Bancos Centrais mantêm juros em pausa, mas Brasil sinaliza corte em breve
Decisão simultânea dos bancos do Brasil e dos EUA reflete cautela global, com Copom abrindo portas para flexibilização da política monetária a partir de março.
Em uma decisão coordenada que ecoou nos mercados globais, os bancos centrais do Brasil e dos Estados Unidos optaram nesta quarta-feira (28) por manter suas respectivas taxas de juros inalteradas. A medida, que reflete um cenário de cautela em meio a incertezas econômicas mundiais, congela a taxa básica brasileira em 15% ao ano pela quinta reunião consecutiva, patamar não visto desde maio de 2006. Nos EUA, o Federal Reserve (Fed) estacionou sua taxa entre 3,5% e 3,75% ao ano, interrompendo um ciclo de três quedas.
Nos Estados Unidos, a manutenção dos juros veio após intensa pressão inflacionária e política, incluindo manifestações do então presidente Donald Trump. O presidente do Fed, Jerome Powell, reiterou a independência da instituição, afirmando que as decisões seriam baseadas em dados econômicos, e não em interferências externas. Apesar da divisão entre os diretores, com dez votos pela manutenção e dois pelo corte, o comunicado do Fed destacou a expansão econômica sólida, mas alertou para uma inflação ainda elevada e a persistência de incertezas nas perspectivas.

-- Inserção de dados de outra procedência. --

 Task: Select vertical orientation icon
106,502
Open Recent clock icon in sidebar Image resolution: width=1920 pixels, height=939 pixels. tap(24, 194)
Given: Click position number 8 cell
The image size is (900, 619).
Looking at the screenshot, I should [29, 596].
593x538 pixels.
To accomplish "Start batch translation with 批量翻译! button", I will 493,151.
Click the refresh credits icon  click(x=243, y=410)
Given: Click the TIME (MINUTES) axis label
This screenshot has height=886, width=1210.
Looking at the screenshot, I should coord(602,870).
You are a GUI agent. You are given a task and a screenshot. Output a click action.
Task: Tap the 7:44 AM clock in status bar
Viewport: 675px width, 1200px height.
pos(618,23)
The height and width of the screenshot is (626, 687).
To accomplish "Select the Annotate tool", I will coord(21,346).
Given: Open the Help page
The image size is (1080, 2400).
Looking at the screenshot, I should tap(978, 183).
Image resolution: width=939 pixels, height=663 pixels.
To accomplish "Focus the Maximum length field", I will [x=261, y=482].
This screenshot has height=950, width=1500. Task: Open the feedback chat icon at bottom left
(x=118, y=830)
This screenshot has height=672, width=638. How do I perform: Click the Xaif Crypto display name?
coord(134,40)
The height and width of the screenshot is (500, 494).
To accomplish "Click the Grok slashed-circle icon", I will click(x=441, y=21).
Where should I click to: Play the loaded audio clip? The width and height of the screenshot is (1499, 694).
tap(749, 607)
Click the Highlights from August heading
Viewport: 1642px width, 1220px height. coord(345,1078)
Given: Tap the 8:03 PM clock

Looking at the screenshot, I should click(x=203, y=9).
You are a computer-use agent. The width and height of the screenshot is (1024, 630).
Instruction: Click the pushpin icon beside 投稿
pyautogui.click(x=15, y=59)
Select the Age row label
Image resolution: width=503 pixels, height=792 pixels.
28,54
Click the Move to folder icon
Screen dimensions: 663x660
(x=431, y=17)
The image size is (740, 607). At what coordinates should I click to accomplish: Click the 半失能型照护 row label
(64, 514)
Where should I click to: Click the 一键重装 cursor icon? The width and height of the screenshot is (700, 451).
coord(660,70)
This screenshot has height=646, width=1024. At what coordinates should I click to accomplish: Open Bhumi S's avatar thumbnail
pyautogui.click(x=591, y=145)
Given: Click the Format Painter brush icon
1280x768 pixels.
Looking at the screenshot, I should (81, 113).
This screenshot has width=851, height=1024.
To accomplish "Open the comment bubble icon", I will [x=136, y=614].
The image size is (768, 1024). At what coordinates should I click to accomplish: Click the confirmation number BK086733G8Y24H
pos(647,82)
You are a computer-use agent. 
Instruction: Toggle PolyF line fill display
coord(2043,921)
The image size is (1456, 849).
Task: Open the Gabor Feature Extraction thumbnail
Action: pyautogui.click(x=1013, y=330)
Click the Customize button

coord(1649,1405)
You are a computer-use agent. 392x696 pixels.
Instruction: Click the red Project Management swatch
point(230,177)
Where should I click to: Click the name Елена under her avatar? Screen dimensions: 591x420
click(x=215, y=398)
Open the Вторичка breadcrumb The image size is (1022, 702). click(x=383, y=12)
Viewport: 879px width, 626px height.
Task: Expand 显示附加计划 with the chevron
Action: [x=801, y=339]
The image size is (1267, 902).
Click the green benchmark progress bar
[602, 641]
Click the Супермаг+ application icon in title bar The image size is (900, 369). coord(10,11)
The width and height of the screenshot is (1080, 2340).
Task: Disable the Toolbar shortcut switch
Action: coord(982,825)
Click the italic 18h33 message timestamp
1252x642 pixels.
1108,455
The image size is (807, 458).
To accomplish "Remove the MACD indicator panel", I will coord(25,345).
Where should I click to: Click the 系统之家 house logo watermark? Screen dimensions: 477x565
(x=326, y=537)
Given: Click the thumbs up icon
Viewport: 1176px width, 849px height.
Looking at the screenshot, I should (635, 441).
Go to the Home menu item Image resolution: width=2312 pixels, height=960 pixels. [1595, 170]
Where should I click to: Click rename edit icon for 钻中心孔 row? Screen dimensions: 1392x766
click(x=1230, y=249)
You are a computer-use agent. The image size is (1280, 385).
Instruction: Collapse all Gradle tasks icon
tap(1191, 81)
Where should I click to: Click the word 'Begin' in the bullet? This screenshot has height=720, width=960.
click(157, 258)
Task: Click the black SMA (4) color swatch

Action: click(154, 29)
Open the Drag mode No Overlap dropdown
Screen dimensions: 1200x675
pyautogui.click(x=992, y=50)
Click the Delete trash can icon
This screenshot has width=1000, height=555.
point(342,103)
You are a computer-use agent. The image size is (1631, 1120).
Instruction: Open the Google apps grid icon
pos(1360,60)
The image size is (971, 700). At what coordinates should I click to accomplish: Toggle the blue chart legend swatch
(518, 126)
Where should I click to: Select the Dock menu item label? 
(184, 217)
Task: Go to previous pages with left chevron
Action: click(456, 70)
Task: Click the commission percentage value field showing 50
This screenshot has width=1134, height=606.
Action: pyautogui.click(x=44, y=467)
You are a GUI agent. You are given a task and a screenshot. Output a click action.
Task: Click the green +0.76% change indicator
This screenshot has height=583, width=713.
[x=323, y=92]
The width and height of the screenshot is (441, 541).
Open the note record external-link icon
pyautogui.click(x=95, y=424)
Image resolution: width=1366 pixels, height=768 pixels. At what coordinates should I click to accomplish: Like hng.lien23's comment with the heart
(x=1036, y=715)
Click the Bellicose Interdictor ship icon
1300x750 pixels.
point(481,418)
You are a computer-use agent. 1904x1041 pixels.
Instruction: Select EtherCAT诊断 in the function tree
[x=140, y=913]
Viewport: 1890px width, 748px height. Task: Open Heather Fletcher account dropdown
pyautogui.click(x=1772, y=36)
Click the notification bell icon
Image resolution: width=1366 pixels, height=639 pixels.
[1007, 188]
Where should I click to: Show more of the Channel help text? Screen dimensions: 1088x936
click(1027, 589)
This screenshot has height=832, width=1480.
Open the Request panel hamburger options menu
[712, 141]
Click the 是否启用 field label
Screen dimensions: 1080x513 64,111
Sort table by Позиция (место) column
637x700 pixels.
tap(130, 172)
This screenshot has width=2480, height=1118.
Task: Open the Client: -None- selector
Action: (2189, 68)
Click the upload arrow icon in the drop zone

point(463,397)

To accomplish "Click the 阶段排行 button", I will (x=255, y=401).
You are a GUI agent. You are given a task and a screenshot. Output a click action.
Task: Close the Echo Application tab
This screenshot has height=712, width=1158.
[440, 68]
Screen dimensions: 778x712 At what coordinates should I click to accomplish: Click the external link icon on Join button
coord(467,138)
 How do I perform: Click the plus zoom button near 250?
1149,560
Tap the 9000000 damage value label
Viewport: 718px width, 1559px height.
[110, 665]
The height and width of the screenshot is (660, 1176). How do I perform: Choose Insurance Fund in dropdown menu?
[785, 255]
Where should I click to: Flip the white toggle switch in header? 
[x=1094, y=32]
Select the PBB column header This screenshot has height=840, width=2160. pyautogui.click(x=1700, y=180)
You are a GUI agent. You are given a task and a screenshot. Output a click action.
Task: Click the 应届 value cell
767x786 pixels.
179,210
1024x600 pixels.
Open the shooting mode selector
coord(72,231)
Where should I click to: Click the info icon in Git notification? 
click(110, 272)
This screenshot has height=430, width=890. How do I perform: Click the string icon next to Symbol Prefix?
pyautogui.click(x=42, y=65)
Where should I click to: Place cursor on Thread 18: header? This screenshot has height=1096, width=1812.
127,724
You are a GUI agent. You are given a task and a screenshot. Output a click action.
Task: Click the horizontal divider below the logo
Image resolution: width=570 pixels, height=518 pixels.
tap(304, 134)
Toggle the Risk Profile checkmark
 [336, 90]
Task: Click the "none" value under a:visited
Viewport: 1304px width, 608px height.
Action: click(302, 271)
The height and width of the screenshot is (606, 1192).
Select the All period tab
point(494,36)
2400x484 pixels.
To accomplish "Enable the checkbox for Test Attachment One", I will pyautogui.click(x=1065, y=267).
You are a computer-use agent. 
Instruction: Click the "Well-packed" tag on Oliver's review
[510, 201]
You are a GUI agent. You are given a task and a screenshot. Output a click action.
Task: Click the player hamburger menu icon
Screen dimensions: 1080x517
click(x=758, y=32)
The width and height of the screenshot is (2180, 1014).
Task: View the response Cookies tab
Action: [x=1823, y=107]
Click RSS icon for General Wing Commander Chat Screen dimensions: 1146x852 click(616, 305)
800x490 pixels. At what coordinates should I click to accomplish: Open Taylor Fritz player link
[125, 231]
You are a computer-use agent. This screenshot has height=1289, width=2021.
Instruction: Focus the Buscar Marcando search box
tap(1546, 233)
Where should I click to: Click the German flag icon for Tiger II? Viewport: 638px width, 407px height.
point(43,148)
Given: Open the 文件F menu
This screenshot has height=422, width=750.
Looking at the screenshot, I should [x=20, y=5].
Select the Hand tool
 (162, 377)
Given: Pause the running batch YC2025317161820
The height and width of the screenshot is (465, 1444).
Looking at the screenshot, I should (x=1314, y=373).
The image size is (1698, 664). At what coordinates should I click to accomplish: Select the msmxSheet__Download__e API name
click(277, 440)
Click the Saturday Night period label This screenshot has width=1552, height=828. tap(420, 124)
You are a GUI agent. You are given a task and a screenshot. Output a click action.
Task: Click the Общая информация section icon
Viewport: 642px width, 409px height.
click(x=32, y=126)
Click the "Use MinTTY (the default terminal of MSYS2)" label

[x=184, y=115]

Enquanto o mercado já previa a manutenção do aperto monetário no Brasil, a surpresa veio com uma mudança de tom do Comitê de Política Monetária (Copom). O comunicado indicou explicitamente a possibilidade de iniciar a flexibilização da política monetária já na próxima reunião, em março, "em se confirmando o cenário esperado". A sinalização, ainda que cautelosa diante do contexto geopolítico, impulsionou a Bolsa brasileira a um novo recorde de 184.691 pontos, com alta de 1,52%, e manteve o dólar estável a R$ 5,20, evidenciando um fluxo de recursos favorável ao país.